Desde 1º de Janeiro de 2020, os empregadores deixaram de pagar a multa adicional de 10% do Fundo de Garantia de Tempo e Serviço – FGTS em caso de despedida e rescisão sem justa causa, sobre o montante de todos os depósitos devidos, referentes ao FGTS, durante a vigência do contrato de trabalho.

A então a legislação que vigorava, ao rescindir um contrato de trabalho sem justa causa, o empregador deve recolher uma multa de 50% sobre o FGTS depositado, onde desses, 40% são revertidos diretamente para o trabalhador e os 10% remanescentes são repassados ao Tesouro Nacional.

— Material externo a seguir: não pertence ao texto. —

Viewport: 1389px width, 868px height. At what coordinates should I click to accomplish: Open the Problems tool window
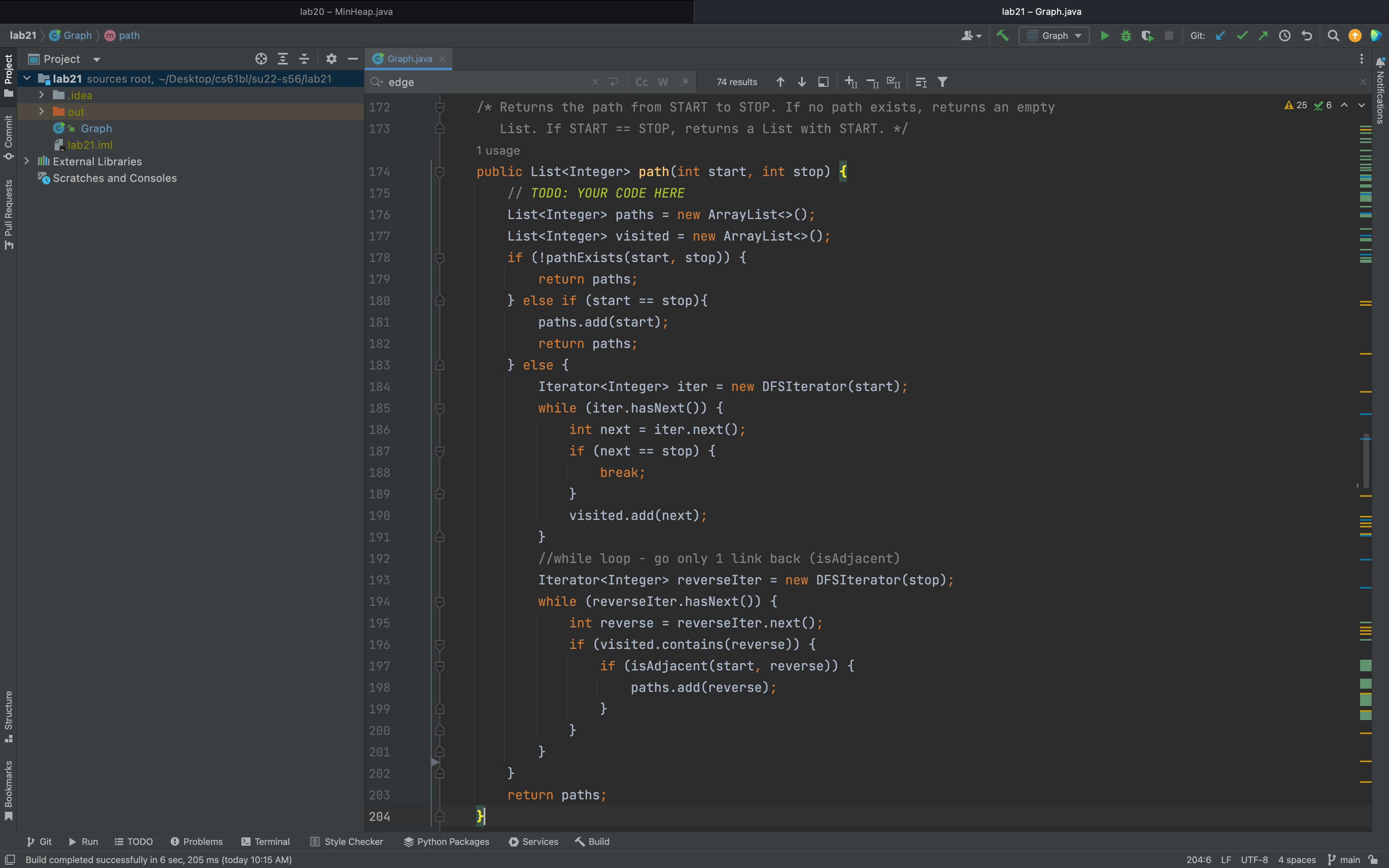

Isso será possível em razão do governo federal, em novembro de 2019, ter incluído o fim da multa na Medida Provisória 905 (criadora do Programa Verde e Amarelo) e posteriormente a sanção da Lei n.º 13.932/2019, publicada no Diário Oficial da União (DOU) em 12 de dezembro.

Demitir um empregado, a partir do início no ano de 2020, passou a ficar mais barato e menos oneroso para o empresário.

Vale lembrar que nada trouxe de prejuízo ao trabalhador, eis que permanece a obrigação do recolhimento de 40% de multa do FGTS depositado na conta vinculada do empregado, que ficará a sua disposição no caso da rescisão sem justa causa.